→ **Исходный текст**
════════
Ход история подтверждает, что все реформаторы -мученики. Поэтому, хотя осуждение Сократа и кажет­ся великой неправдой, делом ужасным, но в глазах афинян оно имело такое же значение, как изгнание Эмпедокла или осуждение Протагора. Намерения Со­крата могли быть совершенно безупречны, но его дей­ствия и суждения носили для афинян вызывающий характер. Он навлек на себя ненависть партии и пал жертвой этой ненависти. В наше время нельзя не при­знать чистоту его намерений, но он и не стоит в оппо­зиции к нам. Теперь легко прощать Сократу все, что может показаться всего лишь ошибкой с его стороны, так как ошибка эта не затрагивает наших интересов. Но в совершенно ином положении были афиняне. Сократ раздражал их. Он ненавидел всякого рода не­правду и никогда не упускал случая изобличать ее. Человек, критикующий свой век, всегда должен быть готовым поплатиться за это. Сократ же не скрывал свое мнение и всегда порицал открыто и смело.

Но, видимо, более всего он раздражал афинян тем нескрываемым негодованием, с которым он всегда го­ворил о том, как легко люди признают себя способны­ми к делу управления. Только мудрые, утверждал Со­крат, способны управлять, но их немного. Управление есть наука и наука трудная. Управлять государством несравненно труднее, чем рулем корабля, но, тем не менее, люди, которые не вверили бы своей жизни ко­раблю, не имеющему опытного кормчего, не только вверяются государству, лишенному опытного правите­ля, но даже сами стараются сделаться правителями. Этого было достаточно для обвинения Сократа; недоставало только надлежащего предлога, и он скоро был найден в безбожии. Защитники его, и древние, и со­временные, утверждали, что он не виновен в безбо­жии; Ксенофонт даже "удивлялся", что такое обвине­ние могло быть принято на веру хотя бы даже на ми­нуту. Но, однако, думается оно было столь же заслу­женно, как и те обвинения, которые взводились на раз­ных других философов. Ведь Сократ дал господствую­щим догматам новое истолкование, несогласное с об­щепринятыми мифологическими верованиями, и это-то и было причиной обвинения его в безбожии.

Какой-то анонимный писатель заметил, что Сократ, признавая религиозные обряды своей страны, отвер­гал господствовавшие суеверия. Так, обряд жертвоп­риношения, настолько простой и естественный, что он легко согласуется с любыми религиозными истинами, должен быть, однако, огражден от явных злоупотреб­лений, к которым его можно свести, - к этому-то и призывал своих соотечественников Сократ. Так, по словам Ксенофонта, "когда он приносил жертву, он не боялся, что она не будет принята потому, что она была скудна по его бедности; жертвуя, по мере своих сил, он не сомневался, что перед лицом богов, он равен тем, которые загромождают весь алтарь своими дорогими приношениями. Сократ всегда признавал несомнен­ной истиной, что божеству наиболее угодна та жертва, которую приносит чистая и благочестивая душа....
════════
→ **Фрагменты данных**
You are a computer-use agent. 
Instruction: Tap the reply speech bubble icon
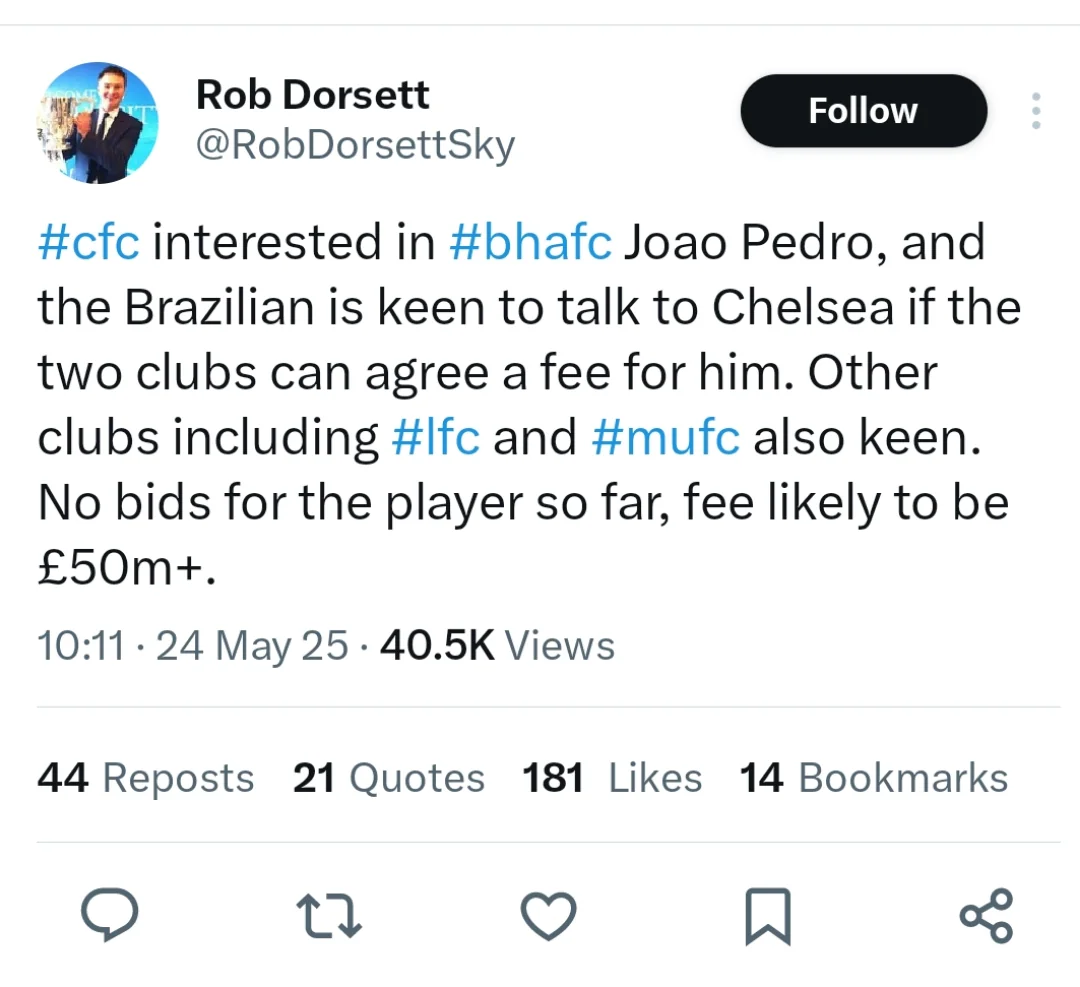pyautogui.click(x=110, y=915)
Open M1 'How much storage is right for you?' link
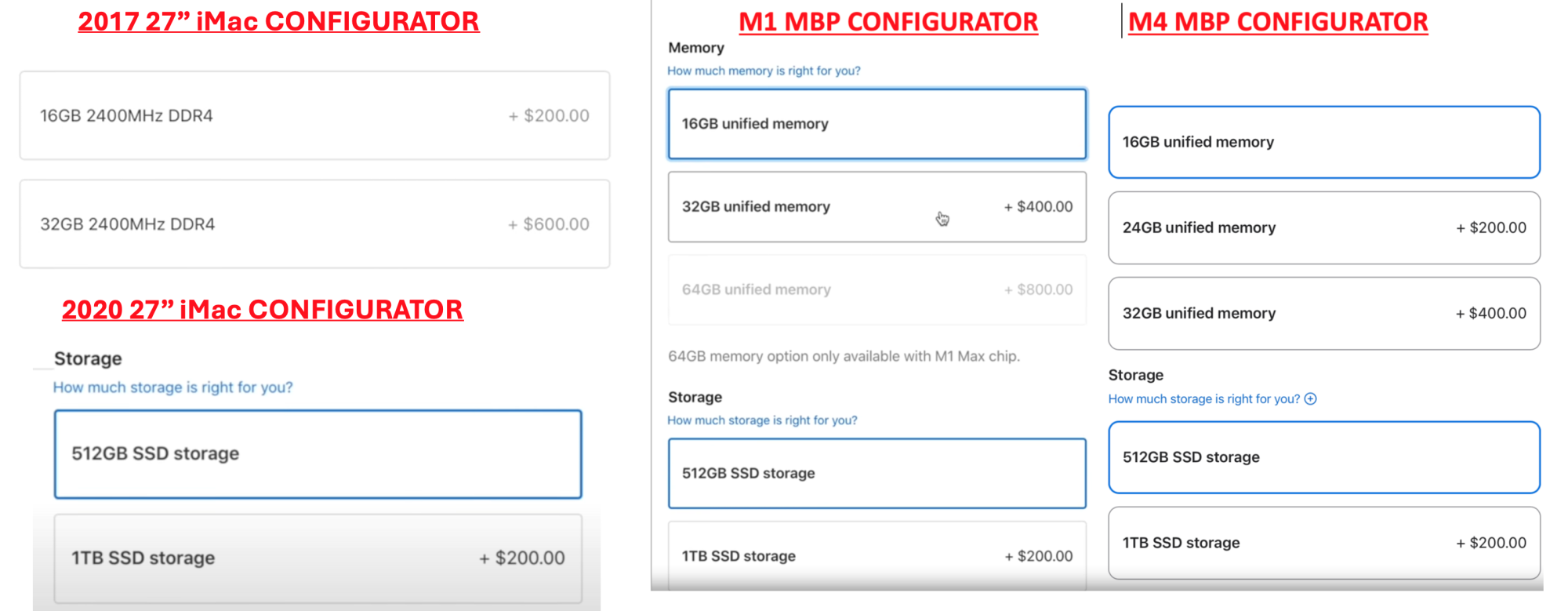 (x=762, y=420)
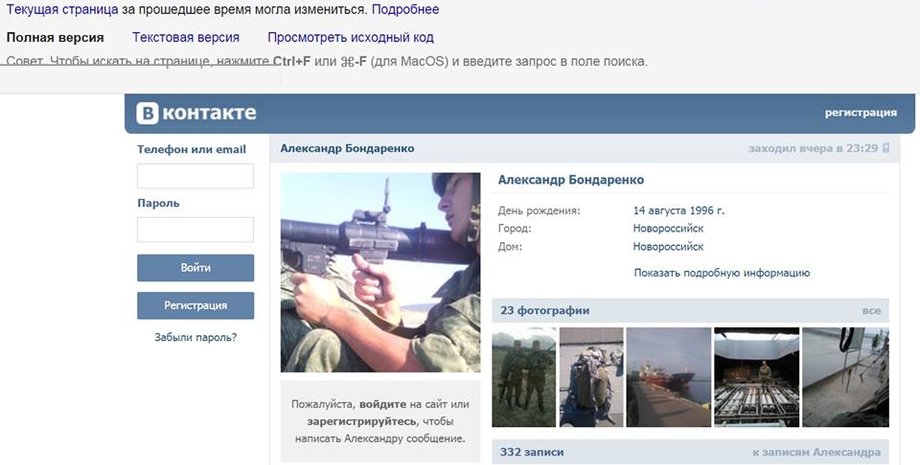This screenshot has width=920, height=465.
Task: Open Просмотреть исходный код link
Action: click(x=350, y=37)
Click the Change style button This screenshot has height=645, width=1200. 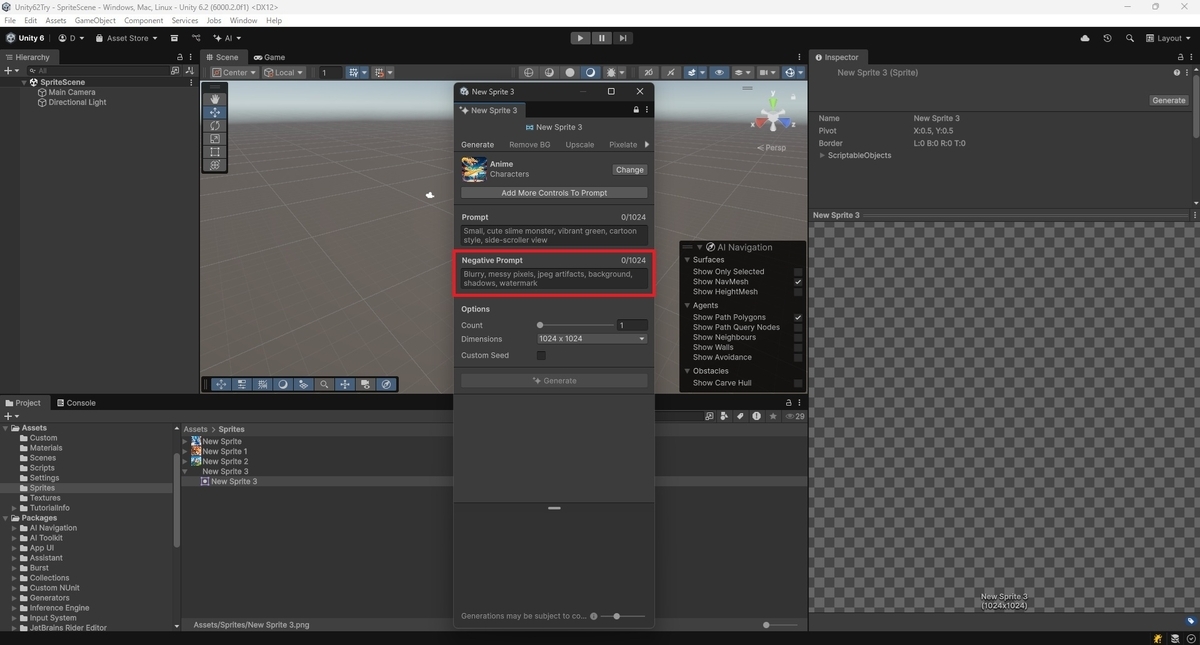tap(630, 170)
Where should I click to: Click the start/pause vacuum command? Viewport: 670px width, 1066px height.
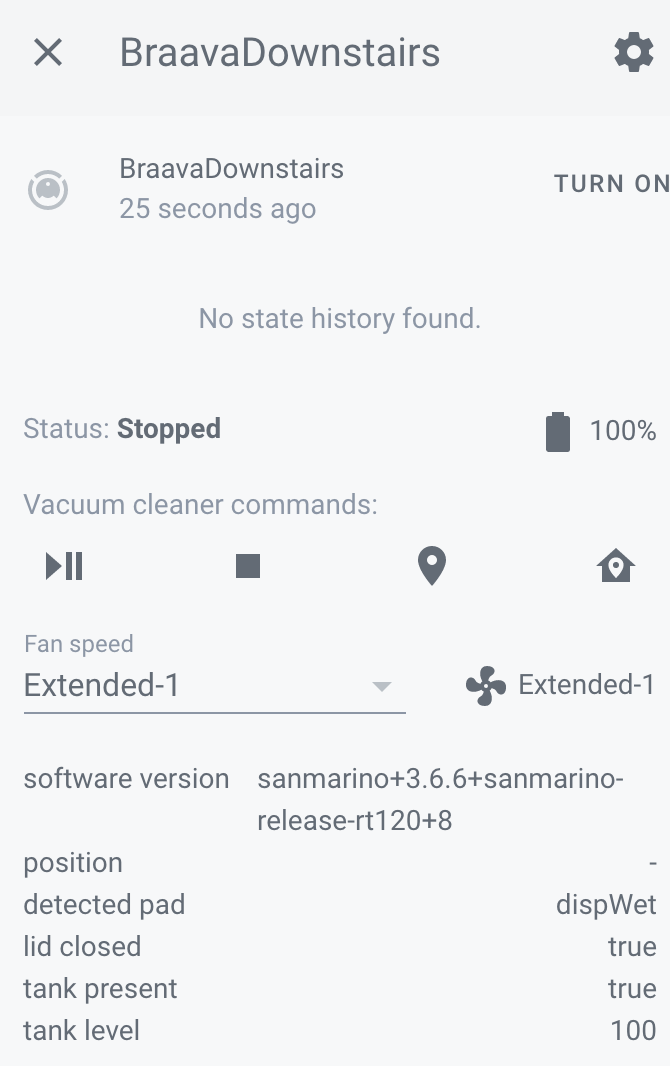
════════
→ **Задания и упражнения**
1. Перепишите из текста о Сократе отрывок от «Какой-то анонимный писатель» до «и благочестивая душа....».
2. Назовите всех людей, которые упомянуты по имени в тексте о Сократе.
3. Продолжите текст о Сократе после его последнего предложения.
Записи здесь никакой роли не играют.

→ **Ответы**
1.
Какой-то анонимный писатель заметил, что Сократ, признавая религиозные обряды своей страны, отвер­гал господствовавшие суеверия. Так, обряд жертвоп­риношения, настолько простой и естественный, что он легко согласуется с любыми религиозными истинами, должен быть, однако, огражден от явных злоупотреб­лений, к которым его можно свести, - к этому-то и призывал своих соотечественников Сократ. Так, по словам Ксенофонта, "когда он приносил жертву, он не боялся, что она не будет принята потому, что она была скудна по его бедности; жертвуя, по мере своих сил, он не сомневался, что перед лицом богов, он равен тем, которые загромождают весь алтарь своими дорогими приношениями. Сократ всегда признавал несомнен­ной истиной, что божеству наиболее угодна та жертва, которую приносит чистая и благочестивая душа....

2. Сократ, Эмпедокл, Протагор, Ксенофонт

3.
Когда он молился, он просил только об одном - что­бы боги ниспослали ему то, что есть благо. Он пола­гал, что только они одни знают, что служит к благу человека. Но тот, кто просит у них или золота, или серебра, или увеличения власти, поступает, по его мне­нию, не умнее того, кто вздумал бы просить послать ему удачу на войне, в игре, или чего-либо подобного. Последствия такой просьбы были бы крайне сомнительны, и даже могут, насколько ему известно, обра­титься к невыгоде просящего".

Однако, та часть народной религии, которая каса­лась веры в прорицания и предсказания оракулов, ставила Сократа в более щекотливое положение. Для него одинаково трудно было и признать без возраже­ний господствующее верование, и выразить его непри­ятие, не подвергая при этом себя опасности. Сократ, желая сколько-нибудь ослабить то великое зло, кото­рое допускала в этом случае религия; сделал, по-ви­димому, все, что мог и то, что в конце концов оказа­лось наилучшим.

"Он утверждал, что прибегать к прорицаниям не­обходимо всем, кто желает с успехом править горо­дом или управлять в своей семье, ибо хотя каждый, как он полагал, мог бы сам избрать себе путь в жиз­ни и собственными усилиями добиться успеха (занимаясь, например, архитектурой, механикой, воен­ным делом, земледелием, надзирая за рабочими, управ­ляя финансами), но боги, тем не менее, благоразумно решили удержать за собой знание того, что представ­ляет, во всех делах, наибольшую важность, и оттого-то, возделав самым старательным образом свою ниву, человек не может знать наверное, кто соберет с нее жатву.

Сократ считал, поэтому, безумными всех, кто припи­сывал успех своих начинаний не Богу, а лишь челове­ческому благоразумию. Однако, он был не лучшего мнения и о тех, кто прибегал к прорицаниям во всех случаях, без разбора, как будто нужно советоваться с оракулом о том, вверить ли колесницу в руки умею­щего или неумеющего править лошадьми, поручить ли управление кораблем искусному или неопытному кормчему.

Он считал также в некотором роде нечестивым делом надоедать богам вопросами о том, что может быть узнано нами, если мы обратим внимание на счет, вес и меру предметов. Человек, казалось ему, обязан ознакомиться с тем, что, по определению богов, доступ­но его уму, и лишь в делах, выходящих за пределы его понимания, он должен обращаться к оракулу: боги всегда готовы сообщить знание тем, которые сделали все, чтобы снискать их благоволение"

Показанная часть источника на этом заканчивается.